3.5.2. TBARS Assay

The TBARS (thiobarbituric acid reactive substances) assay estimated the concentration of malondialdehyde, a product of lipid peroxidation, as a measure of the antioxidant capability of polyphenols in the seed coat extracts to protect the lipid bilayer against peroxidation in liposomes as a simulated model for a biological cell membrane. This assay was conducted according to the method proposed by Subramanian et al. [74]. Preparation of liposomes [75,76] is described in the supplementary materials (Procedure S1).

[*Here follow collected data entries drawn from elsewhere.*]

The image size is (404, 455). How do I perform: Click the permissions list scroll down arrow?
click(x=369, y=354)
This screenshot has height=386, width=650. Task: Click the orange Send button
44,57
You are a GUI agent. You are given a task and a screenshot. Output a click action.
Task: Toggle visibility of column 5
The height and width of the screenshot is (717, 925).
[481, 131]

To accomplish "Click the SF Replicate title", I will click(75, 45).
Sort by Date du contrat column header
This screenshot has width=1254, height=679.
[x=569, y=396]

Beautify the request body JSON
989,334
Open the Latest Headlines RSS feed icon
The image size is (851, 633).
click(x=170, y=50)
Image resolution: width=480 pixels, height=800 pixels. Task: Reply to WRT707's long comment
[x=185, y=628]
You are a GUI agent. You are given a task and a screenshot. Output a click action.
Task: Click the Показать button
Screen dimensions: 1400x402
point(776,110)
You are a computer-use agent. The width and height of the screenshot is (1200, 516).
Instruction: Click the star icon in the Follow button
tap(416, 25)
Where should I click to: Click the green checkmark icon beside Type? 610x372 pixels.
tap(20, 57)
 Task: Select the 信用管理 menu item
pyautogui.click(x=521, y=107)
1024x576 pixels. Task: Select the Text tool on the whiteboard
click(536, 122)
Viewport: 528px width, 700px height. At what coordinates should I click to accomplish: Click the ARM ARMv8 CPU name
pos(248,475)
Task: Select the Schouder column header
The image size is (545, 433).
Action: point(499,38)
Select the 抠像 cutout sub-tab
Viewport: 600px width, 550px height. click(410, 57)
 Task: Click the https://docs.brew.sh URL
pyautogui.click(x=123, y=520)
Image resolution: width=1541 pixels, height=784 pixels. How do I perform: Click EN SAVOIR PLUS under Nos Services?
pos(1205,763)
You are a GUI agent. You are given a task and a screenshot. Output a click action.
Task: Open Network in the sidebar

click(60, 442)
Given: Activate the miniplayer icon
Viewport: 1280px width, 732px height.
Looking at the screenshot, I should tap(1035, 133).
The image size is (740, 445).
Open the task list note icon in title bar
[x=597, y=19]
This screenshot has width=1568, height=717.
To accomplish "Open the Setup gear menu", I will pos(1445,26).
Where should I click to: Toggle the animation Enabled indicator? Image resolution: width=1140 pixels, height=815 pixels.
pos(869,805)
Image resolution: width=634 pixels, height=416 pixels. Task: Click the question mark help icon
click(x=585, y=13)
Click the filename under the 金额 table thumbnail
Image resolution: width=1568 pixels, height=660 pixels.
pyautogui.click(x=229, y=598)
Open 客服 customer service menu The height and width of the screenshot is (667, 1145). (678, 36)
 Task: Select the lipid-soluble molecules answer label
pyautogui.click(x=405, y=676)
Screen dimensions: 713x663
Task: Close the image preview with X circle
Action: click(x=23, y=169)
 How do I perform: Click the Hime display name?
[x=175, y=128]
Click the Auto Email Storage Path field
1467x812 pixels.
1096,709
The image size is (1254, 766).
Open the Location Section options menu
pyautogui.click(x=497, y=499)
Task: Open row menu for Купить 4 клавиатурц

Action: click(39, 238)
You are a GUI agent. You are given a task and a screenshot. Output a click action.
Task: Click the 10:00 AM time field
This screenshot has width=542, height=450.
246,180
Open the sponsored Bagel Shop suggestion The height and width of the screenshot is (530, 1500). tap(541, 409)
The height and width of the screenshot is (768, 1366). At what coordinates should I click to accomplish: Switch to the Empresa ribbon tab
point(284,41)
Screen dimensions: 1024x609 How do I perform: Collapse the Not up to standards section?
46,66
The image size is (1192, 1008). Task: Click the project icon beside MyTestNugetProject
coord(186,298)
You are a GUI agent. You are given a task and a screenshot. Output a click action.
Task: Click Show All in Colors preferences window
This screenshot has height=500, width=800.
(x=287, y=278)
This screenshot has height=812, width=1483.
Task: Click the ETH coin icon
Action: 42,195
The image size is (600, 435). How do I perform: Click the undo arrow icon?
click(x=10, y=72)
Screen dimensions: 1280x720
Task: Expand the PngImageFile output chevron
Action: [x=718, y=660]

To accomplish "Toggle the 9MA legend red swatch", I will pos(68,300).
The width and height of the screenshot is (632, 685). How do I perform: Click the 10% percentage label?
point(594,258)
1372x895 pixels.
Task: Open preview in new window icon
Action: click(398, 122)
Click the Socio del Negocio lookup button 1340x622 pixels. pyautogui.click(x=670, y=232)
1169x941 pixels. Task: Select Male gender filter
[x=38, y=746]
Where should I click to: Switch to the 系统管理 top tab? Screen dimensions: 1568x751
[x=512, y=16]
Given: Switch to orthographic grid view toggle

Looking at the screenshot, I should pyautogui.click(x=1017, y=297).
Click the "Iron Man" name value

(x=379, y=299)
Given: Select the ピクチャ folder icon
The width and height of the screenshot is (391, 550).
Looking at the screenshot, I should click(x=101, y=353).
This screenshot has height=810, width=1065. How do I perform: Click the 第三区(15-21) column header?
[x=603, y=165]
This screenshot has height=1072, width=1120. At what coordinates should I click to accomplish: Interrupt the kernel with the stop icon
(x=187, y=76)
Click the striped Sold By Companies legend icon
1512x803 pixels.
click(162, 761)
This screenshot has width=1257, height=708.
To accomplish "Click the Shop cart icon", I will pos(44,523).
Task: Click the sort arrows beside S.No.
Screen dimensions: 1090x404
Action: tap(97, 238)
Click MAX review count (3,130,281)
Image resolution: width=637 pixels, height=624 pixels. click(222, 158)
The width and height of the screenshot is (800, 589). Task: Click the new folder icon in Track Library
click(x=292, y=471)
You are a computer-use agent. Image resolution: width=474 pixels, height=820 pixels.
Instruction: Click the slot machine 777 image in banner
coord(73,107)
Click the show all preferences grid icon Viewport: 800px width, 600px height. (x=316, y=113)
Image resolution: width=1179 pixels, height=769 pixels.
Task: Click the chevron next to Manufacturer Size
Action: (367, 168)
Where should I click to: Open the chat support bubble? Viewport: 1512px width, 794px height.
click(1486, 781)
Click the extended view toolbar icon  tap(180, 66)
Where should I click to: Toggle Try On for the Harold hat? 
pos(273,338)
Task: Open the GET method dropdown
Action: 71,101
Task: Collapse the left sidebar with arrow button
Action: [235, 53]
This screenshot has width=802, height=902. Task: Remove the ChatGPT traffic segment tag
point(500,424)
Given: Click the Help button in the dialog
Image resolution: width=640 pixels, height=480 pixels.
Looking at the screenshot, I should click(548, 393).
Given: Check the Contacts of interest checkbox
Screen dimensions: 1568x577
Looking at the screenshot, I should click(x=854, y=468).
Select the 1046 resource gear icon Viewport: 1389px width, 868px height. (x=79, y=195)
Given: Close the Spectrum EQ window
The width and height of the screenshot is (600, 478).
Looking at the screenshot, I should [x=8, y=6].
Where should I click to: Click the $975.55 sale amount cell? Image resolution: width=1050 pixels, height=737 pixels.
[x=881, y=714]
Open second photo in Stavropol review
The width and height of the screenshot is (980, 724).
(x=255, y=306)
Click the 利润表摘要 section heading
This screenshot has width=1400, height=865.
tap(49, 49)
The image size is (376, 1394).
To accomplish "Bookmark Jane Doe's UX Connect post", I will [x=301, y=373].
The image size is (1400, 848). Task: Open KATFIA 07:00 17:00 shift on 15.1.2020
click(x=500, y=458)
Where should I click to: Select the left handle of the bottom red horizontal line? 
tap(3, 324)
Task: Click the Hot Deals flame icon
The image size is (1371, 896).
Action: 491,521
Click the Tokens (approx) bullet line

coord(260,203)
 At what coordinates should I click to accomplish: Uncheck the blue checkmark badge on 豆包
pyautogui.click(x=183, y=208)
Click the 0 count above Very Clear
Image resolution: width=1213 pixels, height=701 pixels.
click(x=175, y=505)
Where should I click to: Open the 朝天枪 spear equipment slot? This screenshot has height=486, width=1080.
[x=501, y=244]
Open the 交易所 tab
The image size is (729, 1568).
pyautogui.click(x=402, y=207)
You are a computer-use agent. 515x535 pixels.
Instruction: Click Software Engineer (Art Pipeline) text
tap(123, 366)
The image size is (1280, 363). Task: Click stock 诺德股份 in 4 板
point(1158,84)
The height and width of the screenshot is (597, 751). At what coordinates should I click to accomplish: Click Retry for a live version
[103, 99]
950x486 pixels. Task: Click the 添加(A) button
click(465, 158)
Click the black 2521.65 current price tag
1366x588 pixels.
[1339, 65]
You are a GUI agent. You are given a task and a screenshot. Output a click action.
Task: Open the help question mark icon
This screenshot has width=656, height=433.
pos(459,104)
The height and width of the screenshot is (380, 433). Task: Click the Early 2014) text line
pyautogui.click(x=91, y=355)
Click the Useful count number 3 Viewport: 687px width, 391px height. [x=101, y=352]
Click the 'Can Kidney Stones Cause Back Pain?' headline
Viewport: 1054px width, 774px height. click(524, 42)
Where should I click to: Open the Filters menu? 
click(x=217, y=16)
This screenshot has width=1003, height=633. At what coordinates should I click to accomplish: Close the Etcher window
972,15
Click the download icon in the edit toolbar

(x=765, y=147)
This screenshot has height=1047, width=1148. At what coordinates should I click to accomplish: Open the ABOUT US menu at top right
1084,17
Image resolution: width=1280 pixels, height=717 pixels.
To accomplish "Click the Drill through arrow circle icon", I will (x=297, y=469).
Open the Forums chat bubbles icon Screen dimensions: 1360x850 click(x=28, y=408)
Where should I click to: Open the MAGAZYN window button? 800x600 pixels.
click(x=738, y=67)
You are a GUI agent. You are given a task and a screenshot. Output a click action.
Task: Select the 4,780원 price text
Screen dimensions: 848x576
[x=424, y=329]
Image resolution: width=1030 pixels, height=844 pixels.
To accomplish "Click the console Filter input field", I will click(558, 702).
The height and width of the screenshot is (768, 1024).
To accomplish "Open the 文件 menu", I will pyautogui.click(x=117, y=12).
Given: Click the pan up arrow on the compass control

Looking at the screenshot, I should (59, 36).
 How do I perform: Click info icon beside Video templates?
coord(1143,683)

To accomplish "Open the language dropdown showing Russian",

To measure the antioxidant activity of pulse seed coat extracts, 200 µL of liposome solution (1 mg/mL) was added to 40 µL of diluted extracts (10% methanol) and the mixture was shaken for 15 min. The control solution was prepared by mixing 10% methanol only with the liposome solution. Lipid oxidation was initiated by adding 40 µL of each of the following solutions: 0.5 mM FeSO₄ solution, 5 mM ascorbic acid and water into the liposome-sample solution. The mixture was shaken and incubated in a 37 °C Thermomixer for 2 h. A volume of 40 µL of 3% sodium dodecyl sulfate and 400 µL of 0.375% TBA, 15% TCA, 0.25 M HCl (prepared by dissolving 0.375 g of thiobarbituric acid (TBA) and 15 g of trichloroacetic acid (TCA) in 100 mL of 0.25 M HCl solution) were added to the mixture, followed by vortexing and heating in a glycol bath at 95 °C for 30 min. After cooling, 800 µL of 1-butanol was added to each reaction mixture, vortexed for 20 s, and centrifuged at a speed of 16,200× g for 10 min. An aliquot of 200 µL of the organic (upper) layer was pipetted into a 96-well plate that was read using a microplate reader at 532 nm. Serial dilutions (2–52 µg/mL) of 1,1,3,3-tetramethoxypropane (TMP) in 10% methanol were used to construct a calibration curve for MDA [75]. An online IC₅₀ calculator tool was used to calculate the concentration of each extract (µg/mL) required to inhibit 50% of the MDA formation (lipid peroxidation product) in the reaction mixture (IC₅₀) [77]. Its reciprocal, the antiradical power (ARP, ARP = 1/IC₅₀) was then calculated to facilitate comparing the results of different assays.